**Problem description:** Beginning with the line that includes "Viewport: 928px width, 712px", return every remaining line of the material exactly as it reads, but not the pictures.

------------------------------

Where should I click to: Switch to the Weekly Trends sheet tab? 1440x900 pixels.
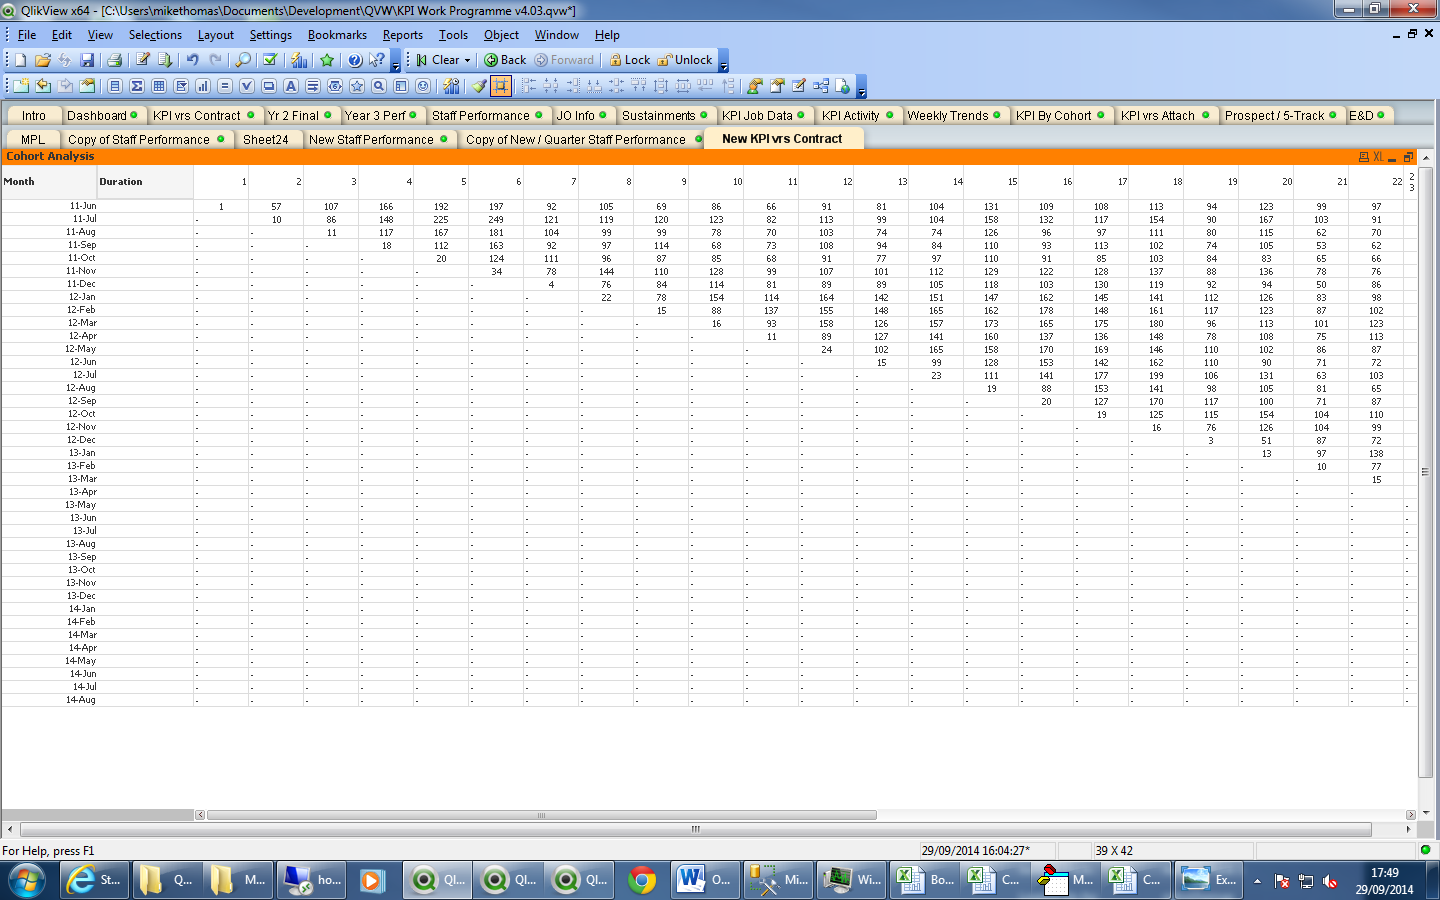(947, 116)
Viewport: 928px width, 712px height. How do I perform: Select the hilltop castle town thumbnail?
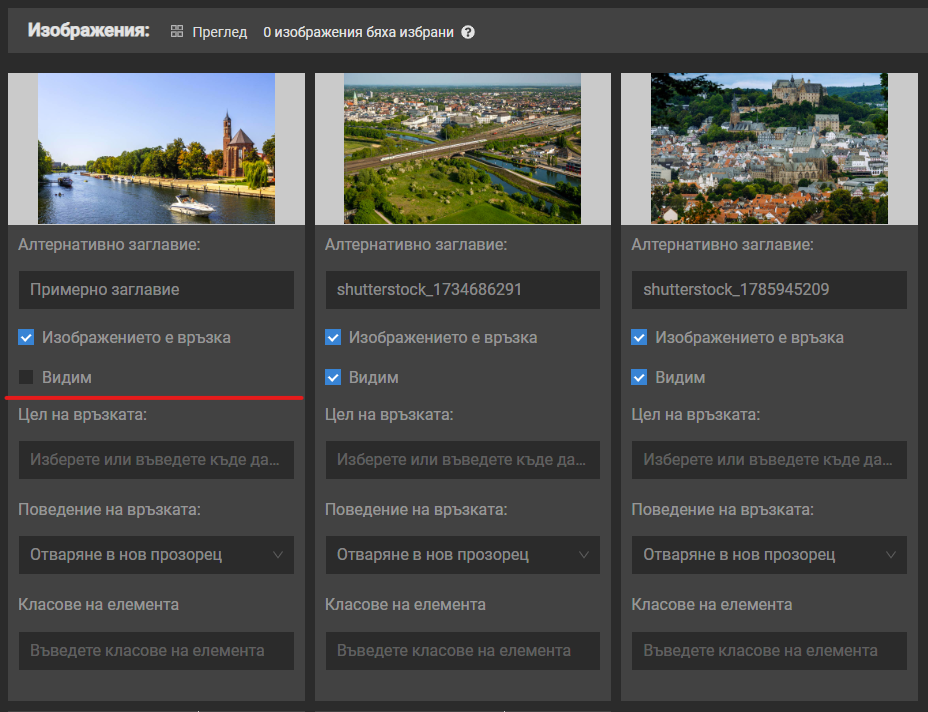769,148
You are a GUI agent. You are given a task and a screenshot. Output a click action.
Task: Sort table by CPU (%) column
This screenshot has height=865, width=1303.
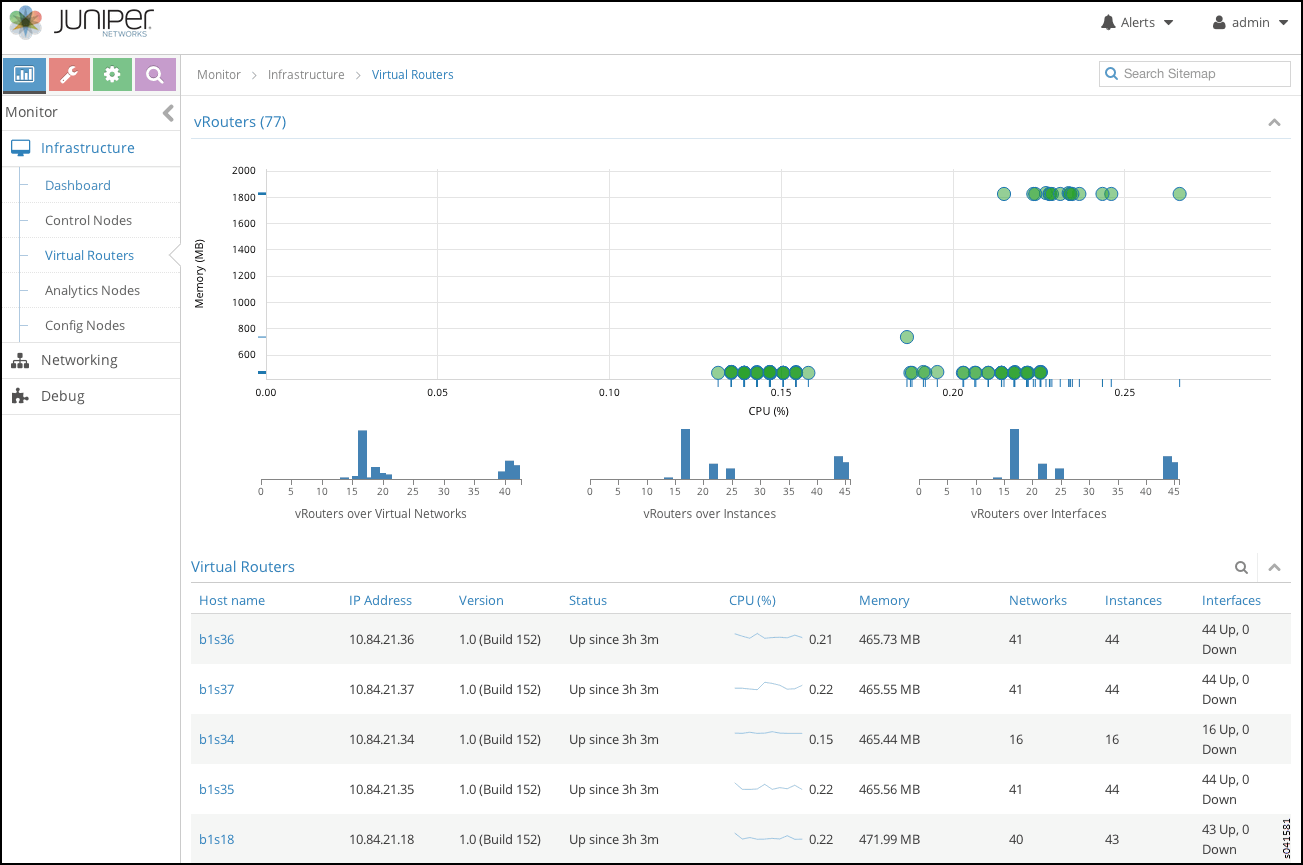pyautogui.click(x=752, y=601)
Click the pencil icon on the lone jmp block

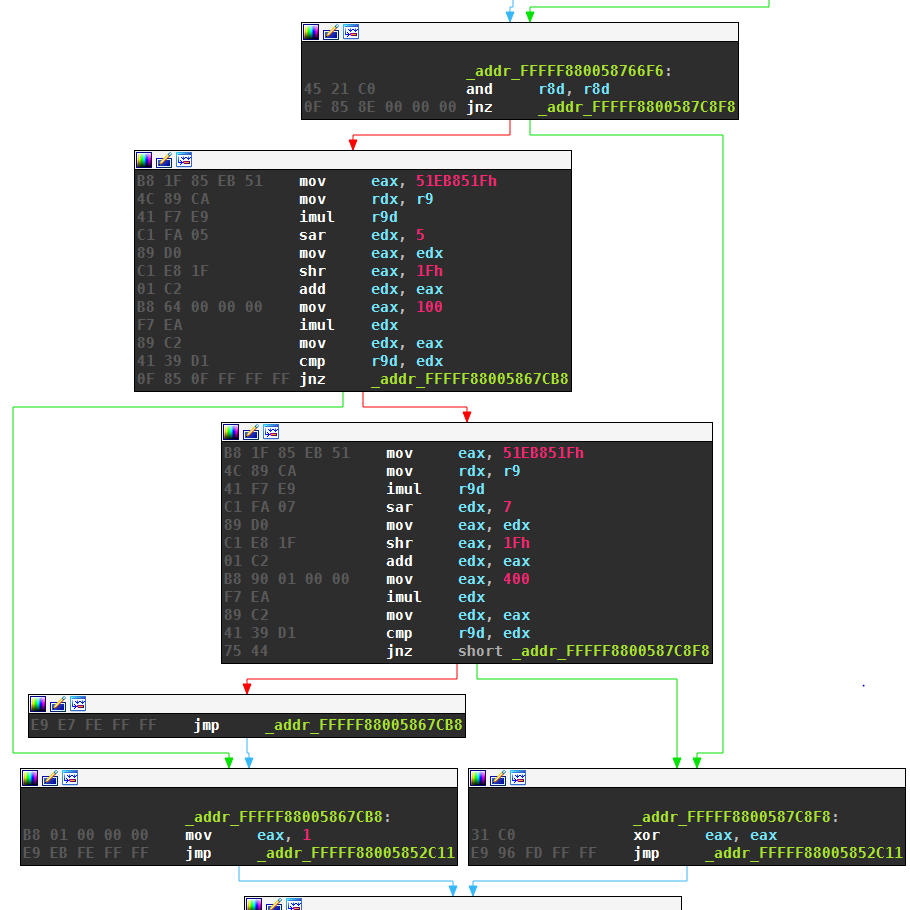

------------------------------

**Answer box:**
Viewport: 928px width, 712px height. How do I perform: Select the hilltop castle town thumbnail?
769,148
You are a GUI agent. You are given a task and a screenshot. Output a click action.
Task: Sort table by CPU (%) column
This screenshot has height=865, width=1303.
pyautogui.click(x=752, y=601)
Click the pencil icon on the lone jmp block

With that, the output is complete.